CASJE (The Consortium for Applied Studies in Jewish Education) today announced the launch of a major project supported by the William Davidson Foundation and the Jim Joseph Foundation for comprehensive research on the pipeline and “career arc” of educators working in Jewish education. The two-year project is supported by generous grants totaling $1.5 million from both foundations, and will yield findings to be shared broadly with the field of Jewish education and engagement.
Earlier this year, the William Davidson Foundation supported a CASJE-facilitated “Problem Formulation Convening” (PFC) with a group of educators and researchers, which generated high-priority research questions. The group identified challenges relating to the professional culture in many segments of the Jewish education sector, opportunities for advancement, and the condition of educator compensation. The PFC helped identify the three questions central to CASJE’s new project: 1) Entry: What does it take to launch a career in Jewish education? 2) On the Journey: Why do educators stay in this field and how do they grow? And 3) Mapping the Marketplace: Where are personnel shortages and saturation?

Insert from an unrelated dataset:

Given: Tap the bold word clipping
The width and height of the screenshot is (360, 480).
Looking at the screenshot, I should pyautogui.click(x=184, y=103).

The research will be overseen by CASJE and will be conducted initially by Rosov Consulting in three linked studies. First, researchers will study the career plans of people currently in the settings from which Jewish educators have tended to come, such as summer camps, longer-term programs in Israel, and college fellowships. The second study will involve a comprehensive mapping of those who work in the field of Jewish education today to understand why they stay in the field and how they grow. The third component will focus on problems faced by employers and training providers coping with personnel shortages and/or saturation.